5. Property and risk
Property in goods shall not pass to the buyer until payment has been made in full. Risk will pass on the earlier of delivery to the buyer or to the buyer's carrier (or carrier arranged on Hunters Seeds on the buyer's behalf.)
6. Availability
Where the goods of the contract description are at Hunters Seed's disposal at the time agreed for delivery are insufficient quantity to meet demand, Hunters Seeds shall not be obliged to buy such goods to make up the shortfall and shall have the right to apportion available stock between buyers at Hunters Seed's absolute discretion and treat any accepted order as amended accordingly. Hunters Seeds will give buyers as long notice as possible of any apportionment.
7. Cancellation
If the buyer cancels in part or as a whole any order that has been accepted by Hunters Seeds, the buyer shall be liable to pay Hunters Seeds a fair estimate of the likely loss to Hunters Seeds arising out of the cancellation.
8. Acceptance
The buyer must inspect goods immediately on receipt and must within 3 days give notice to Hunters Seeds of any defect in quantity, quality or condition apparent on reasonable inspection. Written confirmation of such notice must reach Hunters Seeds within 10 days of delivery.
If the buyer fails to give such notice and confirmation in the time stated the goods shall be deemed to accord with the contract and the buyer shall be bound to accept and pay for them.

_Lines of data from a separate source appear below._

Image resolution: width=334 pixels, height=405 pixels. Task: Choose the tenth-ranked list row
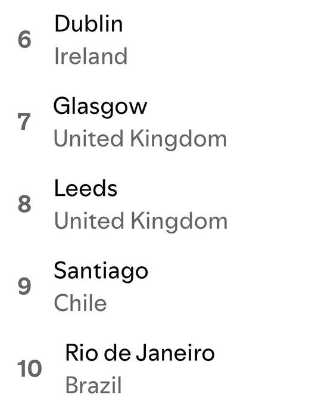coord(167,369)

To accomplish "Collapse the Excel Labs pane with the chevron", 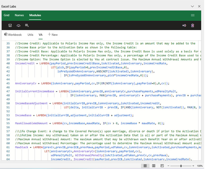I will tap(193, 6).
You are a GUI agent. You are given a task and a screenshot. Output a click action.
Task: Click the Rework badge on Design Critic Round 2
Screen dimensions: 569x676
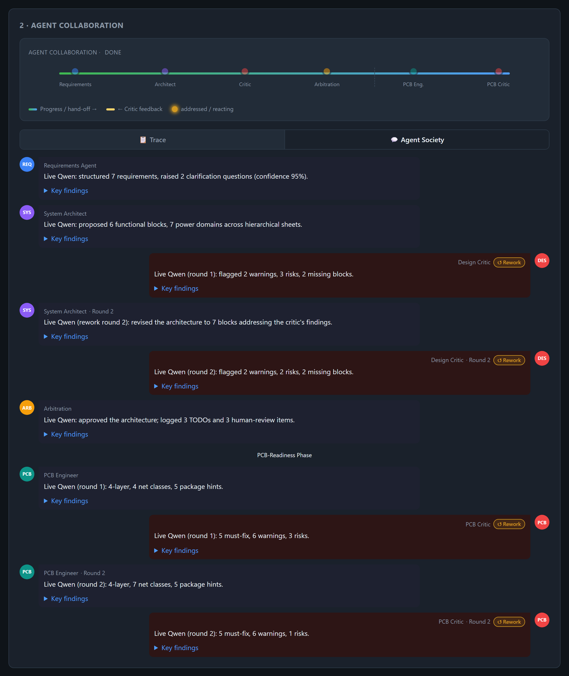pyautogui.click(x=509, y=360)
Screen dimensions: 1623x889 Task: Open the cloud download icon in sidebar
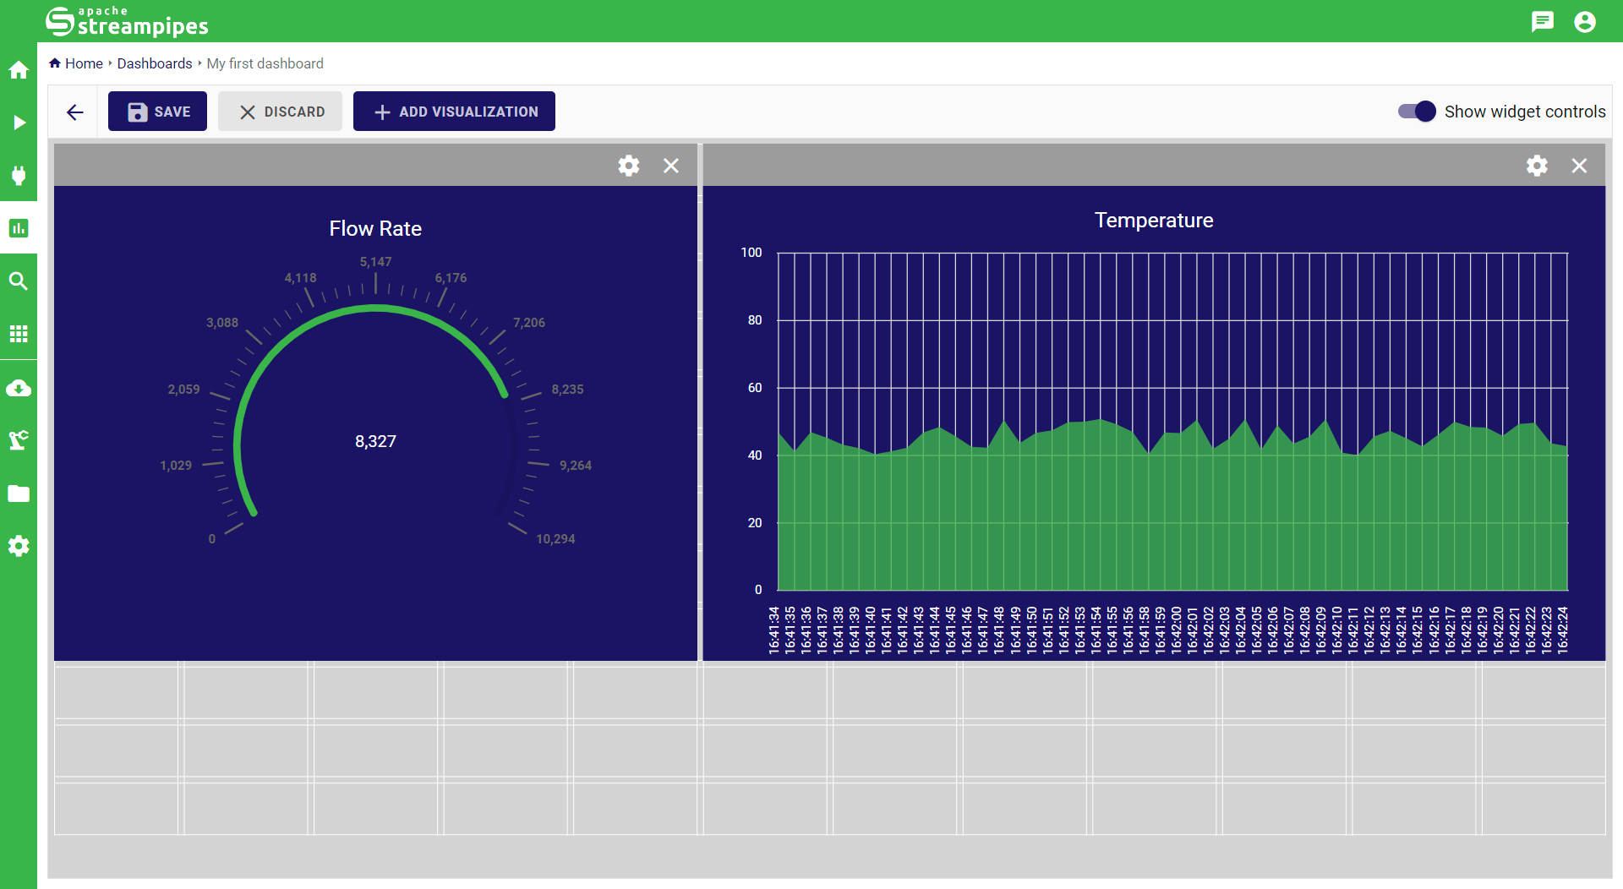pyautogui.click(x=19, y=388)
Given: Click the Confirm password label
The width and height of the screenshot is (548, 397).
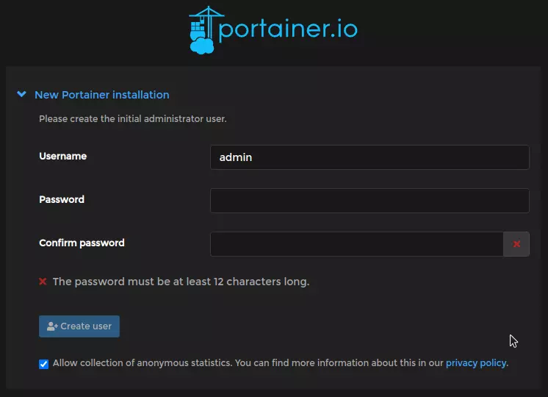Looking at the screenshot, I should click(82, 243).
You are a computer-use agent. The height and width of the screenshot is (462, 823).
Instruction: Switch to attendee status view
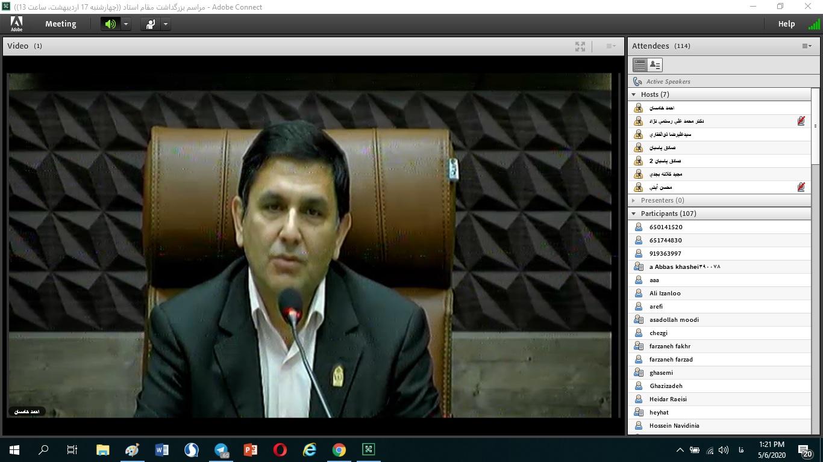[x=655, y=65]
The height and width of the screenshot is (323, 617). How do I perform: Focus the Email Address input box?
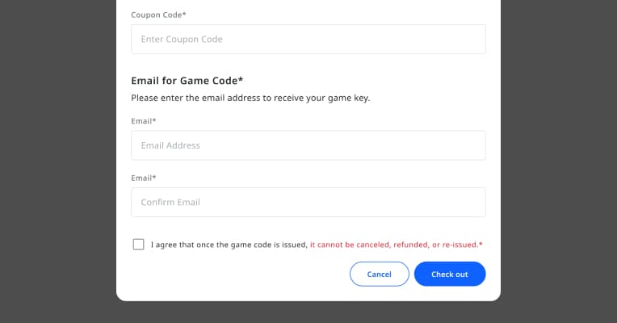309,145
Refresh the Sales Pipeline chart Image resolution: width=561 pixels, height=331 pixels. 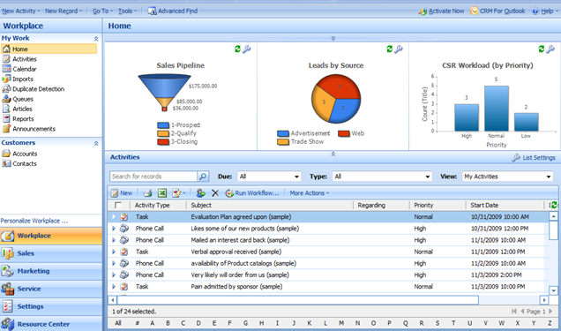[237, 49]
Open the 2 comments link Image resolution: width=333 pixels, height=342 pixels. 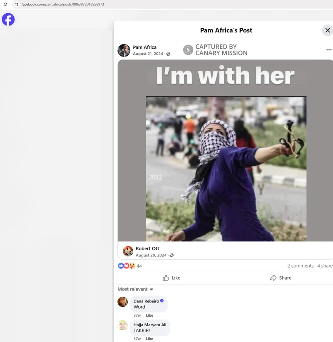(x=300, y=266)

A delivery note for the goods found to be damaged must be noted “goods received damaged.”
9. Payment
All invoices are payable within 30 days of invoice. Hunters Seeds reserves the right to charge interest at 2% per month or part month on overdue payments. If any order is made or resolution passed for winding-up or liquidation of the buyer (other than for amalgamation or reconstruction) all sums outstanding will become immediately due.
10. Force Majeure
Hunters Seeds shall not be responsible for delay in delivery of goods sold or part thereof nor the buyer for delay in accepting or taking delivery occasioned by any event beyond the reasonable control of the parties including but not limited to act of God, legal requirements, strike, failure of transport, machinery or power, adverse weather or failure or disease of crops, provided that written notice is given to the other party to the contract within 7 days of the defaulting party's knowledge of the occurrence.
11. Seller's Liability
Hunters Seeds believes that the goods sold by it are free form latent defect (unless otherwise stated) but it is not a condition of sale and no warranty is given that goods are free from latent defect and Hunters Seeds will accept no liability whatsoever for loss or damage arising from defects in goods which could not reasonably have been discovered by Hunters Seeds prior to delivery or for defects occurring without negligence on the part of Hunters Seeds or for mutants generated during reproduction, or for germination, or for crop results.
Hunters Seeds liability for defects notified according to clause 8 will be limited, at Hunters Seeds option to replacement of the goods or refund of their purchase price.
In any event Hunters Seeds maximum liability under any contract to which these conditions apply will be 4 times the price paid by the buyer for the goods. The price of the goods reflects these limitations on Hunters Seeds liability.
12. Arbitration
All disputes concerning or arising out of these Conditions of Sale to which they apply shall be referred to a single arbitrator to be agreed on by Hunters Seeds and the buyer, or failing agreement to be nominated by the chairman of the United Kingdom Agricultural Supply Trade Association Limited England. Unless otherwise agreed arbitration shall be carried out in England subject to the Arbitration Act 1950 as subsequently amended and re-enacted.
13. Law
The construction, validity and performance to which these conditions apply shall be governed by English Law.